## What you should do
Copy, pictures aside: the lines below from the one that holds "Task: Toggle the 默认提醒 checkbox" through the final line of the listing, both ends included, exactly as they are and nothing else.

## Extracted data
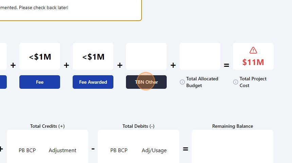Click the <$1M card above Fee Awarded
The image size is (292, 163).
coord(93,56)
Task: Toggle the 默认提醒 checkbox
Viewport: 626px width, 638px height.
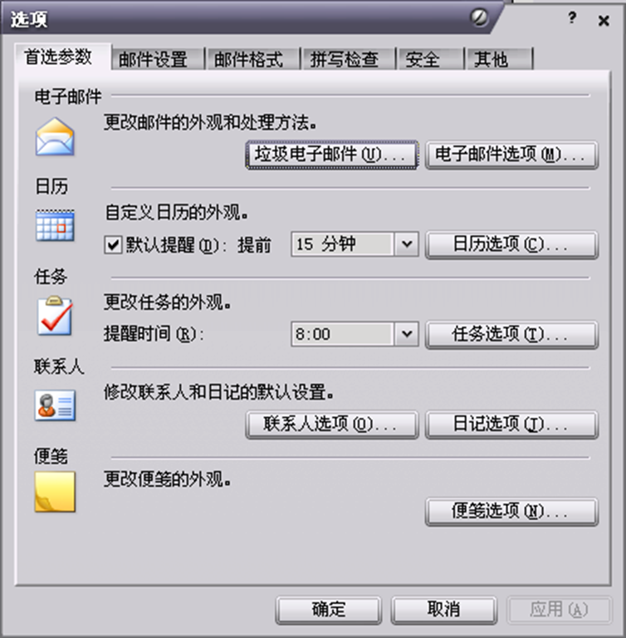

## Answer space
Task: Toggle the 默认提醒 checkbox
Viewport: 626px width, 638px height.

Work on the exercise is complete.